うちこのヨガ日記

ヨガの練習や読書、旅、生活、心のなかのこと。

「浅き夢見し」「モデル失格」 押切もえ 著


ラジオでのトークのぎこちなさとその中にあるボキャブラリのギャップ、ブログでの割り切り、などなどのアウトプットのバリエーションが気になり、本を2冊続けて読んでみました。
まずは2013年の小説「浅き夢見し」

▼紙の本

Kindle

この小説は、大映ドラマ的世界なのでぐわーっとイッキ読みさせる。メンター的人物が登場したり、身体論や美容ネタが散りばめられていたりする。
わたしはこの小説を読んで「表情筋」がブームになりつつあります。乙女の心理描写が、シンプルでよいです。

仕事だとか、恋愛だとか、ひとつでもうまくいけばこの気持ちはなくなるんだろうか。行き場を失って膨らむ感情。爆発してしまえば楽かもしれないのに、そのきっかけになるような出来事もない。だから、普段の生活の中にこの感情をちびちびと垂れ流す。人を妬んだり、茶化すことで。
第2章の主人公心情吐露)


「やれること残してんのに勝手に暗い顔して、人に心配かけようとするなんて100年早いわよ。」
(第9章に登場する人物からのお叱りセリフ)

現役の雑誌モデルが書いた小説として、ちゃんと真ん中を射抜いてくる感じに、「この人、まじめだ…」と感じる。
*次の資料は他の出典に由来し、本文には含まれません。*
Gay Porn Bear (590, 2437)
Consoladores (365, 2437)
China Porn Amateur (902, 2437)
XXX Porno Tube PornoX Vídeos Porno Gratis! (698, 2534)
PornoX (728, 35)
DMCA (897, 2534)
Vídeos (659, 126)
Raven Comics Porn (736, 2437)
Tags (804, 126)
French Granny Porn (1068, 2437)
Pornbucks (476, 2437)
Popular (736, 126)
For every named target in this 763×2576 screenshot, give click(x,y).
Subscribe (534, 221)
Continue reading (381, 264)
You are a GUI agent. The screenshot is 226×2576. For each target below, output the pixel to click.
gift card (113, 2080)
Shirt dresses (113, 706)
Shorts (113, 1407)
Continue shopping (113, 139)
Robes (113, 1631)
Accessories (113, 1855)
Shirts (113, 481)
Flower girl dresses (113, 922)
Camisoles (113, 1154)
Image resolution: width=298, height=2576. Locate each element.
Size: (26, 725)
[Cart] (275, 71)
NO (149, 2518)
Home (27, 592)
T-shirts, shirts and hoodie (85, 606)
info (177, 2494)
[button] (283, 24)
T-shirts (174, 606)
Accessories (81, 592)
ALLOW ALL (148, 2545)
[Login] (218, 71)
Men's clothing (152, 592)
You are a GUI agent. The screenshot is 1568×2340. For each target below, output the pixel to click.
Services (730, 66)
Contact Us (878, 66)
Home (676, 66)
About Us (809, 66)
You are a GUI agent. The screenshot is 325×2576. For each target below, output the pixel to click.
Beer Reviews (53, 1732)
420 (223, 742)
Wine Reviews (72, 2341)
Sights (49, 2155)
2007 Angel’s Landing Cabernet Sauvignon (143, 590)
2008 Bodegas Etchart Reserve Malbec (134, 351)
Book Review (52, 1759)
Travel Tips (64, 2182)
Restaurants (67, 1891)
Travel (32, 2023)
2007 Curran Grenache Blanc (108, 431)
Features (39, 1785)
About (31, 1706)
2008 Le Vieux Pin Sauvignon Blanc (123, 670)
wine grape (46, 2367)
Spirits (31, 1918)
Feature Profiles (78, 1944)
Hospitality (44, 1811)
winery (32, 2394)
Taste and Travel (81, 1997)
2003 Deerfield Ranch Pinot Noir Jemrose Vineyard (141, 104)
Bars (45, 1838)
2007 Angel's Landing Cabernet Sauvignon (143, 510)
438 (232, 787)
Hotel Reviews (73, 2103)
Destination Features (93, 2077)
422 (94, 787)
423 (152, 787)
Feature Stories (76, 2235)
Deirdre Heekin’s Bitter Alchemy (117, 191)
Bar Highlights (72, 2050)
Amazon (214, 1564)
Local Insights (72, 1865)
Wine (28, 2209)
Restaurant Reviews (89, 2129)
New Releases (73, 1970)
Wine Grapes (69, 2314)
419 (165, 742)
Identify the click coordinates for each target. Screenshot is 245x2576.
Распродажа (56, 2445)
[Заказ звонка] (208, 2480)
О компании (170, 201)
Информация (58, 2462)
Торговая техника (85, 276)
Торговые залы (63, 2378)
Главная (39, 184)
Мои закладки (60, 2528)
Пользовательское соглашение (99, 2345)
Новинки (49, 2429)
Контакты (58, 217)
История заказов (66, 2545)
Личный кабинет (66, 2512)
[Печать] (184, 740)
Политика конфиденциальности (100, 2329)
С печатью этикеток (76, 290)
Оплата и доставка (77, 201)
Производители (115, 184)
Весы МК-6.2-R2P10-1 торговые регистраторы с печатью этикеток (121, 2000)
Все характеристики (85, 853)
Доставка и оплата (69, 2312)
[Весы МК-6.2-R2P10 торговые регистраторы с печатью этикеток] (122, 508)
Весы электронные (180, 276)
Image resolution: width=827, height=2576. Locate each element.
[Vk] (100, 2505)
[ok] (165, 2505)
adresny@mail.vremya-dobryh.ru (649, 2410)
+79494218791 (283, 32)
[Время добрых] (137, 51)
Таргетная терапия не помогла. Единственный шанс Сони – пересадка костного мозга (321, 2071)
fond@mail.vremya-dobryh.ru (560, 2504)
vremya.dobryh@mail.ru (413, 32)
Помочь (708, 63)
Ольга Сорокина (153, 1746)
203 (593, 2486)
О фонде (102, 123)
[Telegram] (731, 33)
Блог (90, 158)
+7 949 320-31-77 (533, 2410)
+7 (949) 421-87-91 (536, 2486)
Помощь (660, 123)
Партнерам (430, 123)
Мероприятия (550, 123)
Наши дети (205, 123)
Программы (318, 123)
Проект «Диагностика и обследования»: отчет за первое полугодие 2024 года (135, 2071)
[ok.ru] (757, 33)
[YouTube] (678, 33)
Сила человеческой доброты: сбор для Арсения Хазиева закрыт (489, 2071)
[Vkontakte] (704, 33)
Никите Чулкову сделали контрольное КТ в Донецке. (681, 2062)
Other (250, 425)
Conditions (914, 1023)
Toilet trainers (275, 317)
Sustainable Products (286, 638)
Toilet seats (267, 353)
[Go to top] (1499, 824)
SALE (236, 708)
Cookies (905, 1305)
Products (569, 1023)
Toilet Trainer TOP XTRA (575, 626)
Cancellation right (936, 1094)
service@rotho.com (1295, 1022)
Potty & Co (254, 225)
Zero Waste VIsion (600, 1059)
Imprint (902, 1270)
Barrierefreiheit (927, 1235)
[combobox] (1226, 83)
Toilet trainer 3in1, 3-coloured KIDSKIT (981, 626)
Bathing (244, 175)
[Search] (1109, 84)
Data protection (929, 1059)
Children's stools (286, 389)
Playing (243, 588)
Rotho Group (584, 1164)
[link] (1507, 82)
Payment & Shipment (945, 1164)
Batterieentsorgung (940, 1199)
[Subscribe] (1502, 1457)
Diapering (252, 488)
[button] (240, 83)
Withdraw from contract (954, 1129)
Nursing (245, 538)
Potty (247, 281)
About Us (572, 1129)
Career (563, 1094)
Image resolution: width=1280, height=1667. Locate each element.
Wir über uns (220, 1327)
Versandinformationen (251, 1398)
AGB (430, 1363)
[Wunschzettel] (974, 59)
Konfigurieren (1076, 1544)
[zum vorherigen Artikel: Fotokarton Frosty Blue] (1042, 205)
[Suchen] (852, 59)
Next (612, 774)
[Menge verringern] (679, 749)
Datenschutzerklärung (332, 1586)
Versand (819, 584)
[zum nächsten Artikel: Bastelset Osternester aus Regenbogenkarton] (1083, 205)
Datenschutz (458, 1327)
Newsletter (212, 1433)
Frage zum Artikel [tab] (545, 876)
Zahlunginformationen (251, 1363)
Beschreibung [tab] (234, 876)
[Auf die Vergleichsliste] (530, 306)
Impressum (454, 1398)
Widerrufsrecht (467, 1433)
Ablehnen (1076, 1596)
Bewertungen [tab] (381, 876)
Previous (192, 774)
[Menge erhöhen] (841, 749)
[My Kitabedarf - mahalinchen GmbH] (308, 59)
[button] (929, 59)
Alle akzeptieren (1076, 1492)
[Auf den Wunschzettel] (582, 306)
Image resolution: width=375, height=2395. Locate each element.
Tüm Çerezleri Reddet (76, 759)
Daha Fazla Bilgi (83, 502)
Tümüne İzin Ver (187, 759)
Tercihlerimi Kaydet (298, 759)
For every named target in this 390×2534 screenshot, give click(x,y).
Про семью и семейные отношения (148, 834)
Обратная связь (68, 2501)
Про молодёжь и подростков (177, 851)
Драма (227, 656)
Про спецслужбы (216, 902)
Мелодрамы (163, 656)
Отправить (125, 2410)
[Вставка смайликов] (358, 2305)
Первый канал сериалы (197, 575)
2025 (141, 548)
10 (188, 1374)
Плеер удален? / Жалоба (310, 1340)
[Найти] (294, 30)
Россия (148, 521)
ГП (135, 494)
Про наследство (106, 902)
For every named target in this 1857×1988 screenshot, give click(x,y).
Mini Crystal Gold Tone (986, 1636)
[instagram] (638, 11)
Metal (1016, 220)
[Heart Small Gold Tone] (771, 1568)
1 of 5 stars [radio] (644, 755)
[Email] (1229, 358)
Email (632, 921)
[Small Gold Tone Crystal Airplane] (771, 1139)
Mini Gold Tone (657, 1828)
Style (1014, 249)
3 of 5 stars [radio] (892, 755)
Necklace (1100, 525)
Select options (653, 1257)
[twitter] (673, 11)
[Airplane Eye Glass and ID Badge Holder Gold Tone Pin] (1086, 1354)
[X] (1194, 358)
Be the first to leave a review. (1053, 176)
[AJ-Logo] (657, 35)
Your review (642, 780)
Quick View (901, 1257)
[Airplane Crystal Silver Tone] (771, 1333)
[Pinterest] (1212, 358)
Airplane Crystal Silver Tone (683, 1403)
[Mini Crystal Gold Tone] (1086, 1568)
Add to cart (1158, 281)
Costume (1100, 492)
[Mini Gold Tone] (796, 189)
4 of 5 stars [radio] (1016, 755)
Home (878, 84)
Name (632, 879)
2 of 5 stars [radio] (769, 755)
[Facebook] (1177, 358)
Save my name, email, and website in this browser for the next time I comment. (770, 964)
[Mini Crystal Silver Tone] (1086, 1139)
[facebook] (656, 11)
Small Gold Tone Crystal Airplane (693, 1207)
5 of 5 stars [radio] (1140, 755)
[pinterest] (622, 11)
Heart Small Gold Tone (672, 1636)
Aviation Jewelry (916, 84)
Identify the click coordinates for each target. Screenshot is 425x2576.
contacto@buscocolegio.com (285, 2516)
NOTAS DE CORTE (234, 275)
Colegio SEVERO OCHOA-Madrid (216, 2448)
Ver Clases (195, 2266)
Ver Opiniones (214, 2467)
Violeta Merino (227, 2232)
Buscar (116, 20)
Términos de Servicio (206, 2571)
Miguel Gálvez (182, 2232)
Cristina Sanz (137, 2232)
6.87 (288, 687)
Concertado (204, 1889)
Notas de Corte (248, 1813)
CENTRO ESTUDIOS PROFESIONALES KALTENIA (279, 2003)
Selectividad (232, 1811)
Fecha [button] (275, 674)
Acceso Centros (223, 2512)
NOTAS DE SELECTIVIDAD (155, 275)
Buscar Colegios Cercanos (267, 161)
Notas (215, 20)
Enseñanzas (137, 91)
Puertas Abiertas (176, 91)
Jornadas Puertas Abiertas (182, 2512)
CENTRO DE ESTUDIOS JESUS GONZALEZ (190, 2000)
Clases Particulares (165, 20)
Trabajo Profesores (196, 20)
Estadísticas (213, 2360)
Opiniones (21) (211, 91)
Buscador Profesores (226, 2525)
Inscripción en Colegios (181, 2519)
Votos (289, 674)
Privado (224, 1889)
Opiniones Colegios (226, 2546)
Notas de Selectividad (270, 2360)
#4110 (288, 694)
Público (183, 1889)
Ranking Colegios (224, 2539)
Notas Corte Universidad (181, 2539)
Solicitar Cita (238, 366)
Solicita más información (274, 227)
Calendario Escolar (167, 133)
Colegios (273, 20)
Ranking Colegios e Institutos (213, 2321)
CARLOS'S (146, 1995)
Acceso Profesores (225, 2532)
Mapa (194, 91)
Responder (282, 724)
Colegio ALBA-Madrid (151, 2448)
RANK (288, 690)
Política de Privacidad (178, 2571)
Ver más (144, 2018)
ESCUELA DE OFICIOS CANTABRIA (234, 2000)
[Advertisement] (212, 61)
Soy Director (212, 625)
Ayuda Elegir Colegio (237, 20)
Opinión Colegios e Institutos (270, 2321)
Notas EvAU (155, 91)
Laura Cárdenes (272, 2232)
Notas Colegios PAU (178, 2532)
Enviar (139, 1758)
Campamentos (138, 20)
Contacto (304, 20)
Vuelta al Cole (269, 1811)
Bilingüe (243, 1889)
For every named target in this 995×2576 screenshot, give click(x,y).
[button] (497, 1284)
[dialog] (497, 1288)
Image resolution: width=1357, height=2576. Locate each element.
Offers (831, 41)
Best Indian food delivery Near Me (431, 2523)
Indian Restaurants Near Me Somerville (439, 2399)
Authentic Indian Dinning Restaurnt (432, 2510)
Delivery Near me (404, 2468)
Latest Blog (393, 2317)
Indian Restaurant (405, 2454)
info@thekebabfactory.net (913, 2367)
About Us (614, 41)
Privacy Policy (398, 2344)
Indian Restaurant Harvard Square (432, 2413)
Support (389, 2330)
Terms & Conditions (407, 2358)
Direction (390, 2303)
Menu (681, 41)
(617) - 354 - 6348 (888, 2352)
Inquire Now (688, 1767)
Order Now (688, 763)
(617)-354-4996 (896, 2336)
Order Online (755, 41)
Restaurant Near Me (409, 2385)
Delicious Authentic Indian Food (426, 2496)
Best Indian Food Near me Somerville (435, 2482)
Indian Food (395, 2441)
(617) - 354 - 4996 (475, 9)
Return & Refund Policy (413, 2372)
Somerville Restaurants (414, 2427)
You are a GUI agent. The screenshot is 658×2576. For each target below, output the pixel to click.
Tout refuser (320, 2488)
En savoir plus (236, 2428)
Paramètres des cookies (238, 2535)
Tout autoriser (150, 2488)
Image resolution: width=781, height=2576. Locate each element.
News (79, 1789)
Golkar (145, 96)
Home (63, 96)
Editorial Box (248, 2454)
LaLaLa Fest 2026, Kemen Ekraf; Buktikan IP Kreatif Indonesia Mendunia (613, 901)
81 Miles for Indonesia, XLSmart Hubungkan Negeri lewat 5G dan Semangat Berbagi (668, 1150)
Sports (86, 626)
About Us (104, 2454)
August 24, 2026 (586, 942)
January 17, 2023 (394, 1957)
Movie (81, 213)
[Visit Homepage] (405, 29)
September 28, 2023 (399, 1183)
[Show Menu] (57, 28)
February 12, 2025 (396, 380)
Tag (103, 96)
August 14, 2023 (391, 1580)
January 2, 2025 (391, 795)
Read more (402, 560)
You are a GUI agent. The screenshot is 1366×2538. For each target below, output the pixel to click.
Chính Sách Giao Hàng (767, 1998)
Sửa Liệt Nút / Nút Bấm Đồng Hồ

次は、2009年に書かれた新書。(新書の「新」の定義がいつもよくわからない)

▼紙の本

Kindle


これは完全に自己啓発書っぽい。
サブタイトルが「幸せになるためのアティチュード」で、とにかく「ポジティブ! ポジティブ! ポジティブ!」のトーン。この頃は、たぶん時代がそういうのを求めていたのでしょう。

「ドライ」というと響きがいいですが、言い換えれば「あきらめが早い」ということ。それは恋愛に対してだけじゃなく、部活や苦手な科目、友達や先生との関係など、「だめかも」と感じてしまったら、もうそこで終わり、でした。そんなクセって、一度ついてしまうとなかなか取れないものなんです。
(76ページ)

こういうコメントもありつつ、どの章もオチは「ポジティブ! ポジティブ! ポジティブ!」。
でも4年後には小説の中で、ネガティブをうまく描いてる。


この人は、美人じゃなければ女性版の蛭子さんみたいな人になっていたのではないか、という妄想の広がる2冊。美人を演じきれない感じの表現に、なにかがある。特に小説のほうは『「好きで入った世界ではあるけど、正直エグいわ〜」なんて、絶対自分名義のコメントではひとことも言えないわ〜』という感じがおもしろいです。
人は、演じながら生きているのだ。ということを実感させられることが励みになる。そういうことって、ありませんか。わたしはあります。